El boicot que los representantes de HB han hecho al Parlamento y a otras instituciones, debe volverse contra ellos. La Mesa Nacional, los ideólogos, los diputados, los concejales y los militantes batasunos deben ser repudiados por los partidos que practican la democracia y por los millones de ciudadanos que denostan la violencia. Y ello es posible desde el respeto a la ley y a las normas de convivencia. Que nadie piense en atajos o en tomar la venganza por su mano. No se trata de eso. Estamos hablando del aislamiento social y político de los que justifican y amparan a ETA, de los que utilizan su libertad para destruir la libertad de los demás. No tiene sentido, por ejemplo, que los partidos de Ajuna Enea acepten la presencia de HB en la Comisión de Derechos Humanos del Parlamento vasco tras lo acontecido en las últimas semanas. Si el desenlace del secuestro de Miguel Angel Blanco hubiera sido otro, el Estado habría sabido ser generoso. Pero estas dos balas cierran las puertas a cualquier gesto de benevolencia o de buena voluntad. Los quinientos presos vascos no van a salir ganando con este acto de barbarie, que reduce el margen de maniobra político del Gobierno para solucionar su problema. Nadie puede borrar lo sucedido. Como dice el proverbio evángelico, «por sus hechos los conoceréis».

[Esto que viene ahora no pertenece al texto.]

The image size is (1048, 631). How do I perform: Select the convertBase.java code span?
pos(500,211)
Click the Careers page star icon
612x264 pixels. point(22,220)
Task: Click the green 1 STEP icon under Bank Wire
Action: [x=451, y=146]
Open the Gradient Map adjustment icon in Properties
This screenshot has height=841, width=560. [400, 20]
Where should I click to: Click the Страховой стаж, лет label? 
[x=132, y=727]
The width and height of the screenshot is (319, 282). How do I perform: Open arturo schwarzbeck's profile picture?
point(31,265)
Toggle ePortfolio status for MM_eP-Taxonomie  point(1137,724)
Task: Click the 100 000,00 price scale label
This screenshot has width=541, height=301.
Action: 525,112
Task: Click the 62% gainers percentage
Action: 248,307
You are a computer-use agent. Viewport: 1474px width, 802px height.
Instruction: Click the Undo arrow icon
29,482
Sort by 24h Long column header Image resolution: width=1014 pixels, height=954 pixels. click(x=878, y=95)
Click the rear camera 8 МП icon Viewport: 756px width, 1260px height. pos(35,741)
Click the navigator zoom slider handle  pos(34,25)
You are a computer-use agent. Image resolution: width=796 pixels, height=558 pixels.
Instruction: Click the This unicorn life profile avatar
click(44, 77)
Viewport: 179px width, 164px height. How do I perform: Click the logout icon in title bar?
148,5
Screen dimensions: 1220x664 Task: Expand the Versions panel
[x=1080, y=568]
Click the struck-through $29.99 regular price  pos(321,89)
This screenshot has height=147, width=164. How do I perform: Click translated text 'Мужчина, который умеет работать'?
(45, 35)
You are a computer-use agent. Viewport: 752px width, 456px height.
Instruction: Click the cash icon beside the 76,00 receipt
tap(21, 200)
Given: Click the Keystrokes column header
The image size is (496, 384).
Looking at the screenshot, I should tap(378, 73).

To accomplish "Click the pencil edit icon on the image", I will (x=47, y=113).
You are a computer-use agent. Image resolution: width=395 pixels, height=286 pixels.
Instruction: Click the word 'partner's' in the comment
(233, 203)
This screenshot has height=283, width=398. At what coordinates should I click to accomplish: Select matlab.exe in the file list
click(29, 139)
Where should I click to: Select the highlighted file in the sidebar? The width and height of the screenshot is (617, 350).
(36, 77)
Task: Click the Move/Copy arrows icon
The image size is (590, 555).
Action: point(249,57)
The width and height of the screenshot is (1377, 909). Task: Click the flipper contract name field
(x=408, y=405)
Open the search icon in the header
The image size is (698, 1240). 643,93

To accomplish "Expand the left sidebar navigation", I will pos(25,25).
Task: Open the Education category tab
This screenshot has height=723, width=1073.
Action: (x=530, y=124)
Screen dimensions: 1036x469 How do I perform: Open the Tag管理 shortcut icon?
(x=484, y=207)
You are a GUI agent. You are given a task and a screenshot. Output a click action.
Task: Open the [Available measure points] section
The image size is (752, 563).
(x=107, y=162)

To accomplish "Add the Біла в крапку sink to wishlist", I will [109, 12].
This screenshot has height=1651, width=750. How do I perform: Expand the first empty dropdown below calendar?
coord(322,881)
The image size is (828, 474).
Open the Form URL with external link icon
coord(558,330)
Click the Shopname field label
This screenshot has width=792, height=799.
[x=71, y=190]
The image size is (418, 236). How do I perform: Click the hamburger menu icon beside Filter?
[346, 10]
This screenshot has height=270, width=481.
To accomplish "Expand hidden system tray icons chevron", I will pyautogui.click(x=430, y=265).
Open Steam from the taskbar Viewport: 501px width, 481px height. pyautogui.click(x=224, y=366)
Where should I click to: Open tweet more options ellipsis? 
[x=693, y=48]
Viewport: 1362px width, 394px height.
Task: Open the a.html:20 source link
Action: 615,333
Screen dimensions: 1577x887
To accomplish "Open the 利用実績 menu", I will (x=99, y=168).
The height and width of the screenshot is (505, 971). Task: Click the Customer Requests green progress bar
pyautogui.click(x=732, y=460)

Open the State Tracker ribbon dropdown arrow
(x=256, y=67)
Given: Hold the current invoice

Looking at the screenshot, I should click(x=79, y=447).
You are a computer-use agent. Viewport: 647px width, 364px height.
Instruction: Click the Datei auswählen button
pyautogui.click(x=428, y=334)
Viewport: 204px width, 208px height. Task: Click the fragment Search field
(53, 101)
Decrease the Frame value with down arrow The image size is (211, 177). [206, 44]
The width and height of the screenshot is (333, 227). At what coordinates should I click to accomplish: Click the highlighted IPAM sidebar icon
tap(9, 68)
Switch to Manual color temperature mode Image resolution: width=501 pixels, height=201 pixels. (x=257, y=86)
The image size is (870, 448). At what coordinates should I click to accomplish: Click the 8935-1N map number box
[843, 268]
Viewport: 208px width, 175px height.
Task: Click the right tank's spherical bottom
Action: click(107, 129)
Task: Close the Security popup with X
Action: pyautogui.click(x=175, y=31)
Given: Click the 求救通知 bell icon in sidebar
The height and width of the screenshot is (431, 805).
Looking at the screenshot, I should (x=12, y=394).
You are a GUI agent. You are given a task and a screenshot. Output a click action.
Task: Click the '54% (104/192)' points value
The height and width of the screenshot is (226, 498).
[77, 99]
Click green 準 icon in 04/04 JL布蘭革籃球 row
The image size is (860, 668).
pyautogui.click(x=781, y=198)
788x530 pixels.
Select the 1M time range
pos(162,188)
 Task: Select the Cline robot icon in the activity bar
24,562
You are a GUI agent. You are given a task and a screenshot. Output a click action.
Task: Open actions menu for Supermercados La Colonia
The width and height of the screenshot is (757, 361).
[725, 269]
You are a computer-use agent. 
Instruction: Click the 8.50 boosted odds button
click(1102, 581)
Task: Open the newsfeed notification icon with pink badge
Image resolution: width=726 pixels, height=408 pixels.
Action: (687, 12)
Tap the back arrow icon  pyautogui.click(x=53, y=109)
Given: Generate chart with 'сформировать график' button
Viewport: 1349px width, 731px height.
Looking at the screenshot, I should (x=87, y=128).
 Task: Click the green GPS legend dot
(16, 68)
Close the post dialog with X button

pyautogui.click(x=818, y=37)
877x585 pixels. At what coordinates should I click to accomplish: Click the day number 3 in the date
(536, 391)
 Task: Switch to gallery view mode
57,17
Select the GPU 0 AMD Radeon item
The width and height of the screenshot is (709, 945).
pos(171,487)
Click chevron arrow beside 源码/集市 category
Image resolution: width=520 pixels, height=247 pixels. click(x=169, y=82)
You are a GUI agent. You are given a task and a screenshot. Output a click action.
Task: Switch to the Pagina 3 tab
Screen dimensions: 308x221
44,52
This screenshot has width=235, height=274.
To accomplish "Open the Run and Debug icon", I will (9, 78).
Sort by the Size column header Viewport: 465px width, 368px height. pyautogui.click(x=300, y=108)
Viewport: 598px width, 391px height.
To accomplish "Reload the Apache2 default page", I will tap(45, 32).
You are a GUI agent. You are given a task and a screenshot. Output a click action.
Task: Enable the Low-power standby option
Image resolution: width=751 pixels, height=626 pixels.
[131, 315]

ETA defiende la intolerancia, secuestra, chantajea y mata. Por carecer, carece hasta de piedad, el más elemental de los sentimientos. ¿Qué futuro puede prometer a los vascos quien predica con estos abominables métodos? Los dos tiros contra Miguel Angel Blanco van contra todos nosotros. Pero «nosotros estamos orgullosos de no ser como ellos», como subrayó el ministro Mayor Oreja. Lo estamos y, por eso, creemos que en estas horas difíciles deben prevalecer la racionalidad y la contención, que constituyen la frontera entre «nosotros» y «ellos».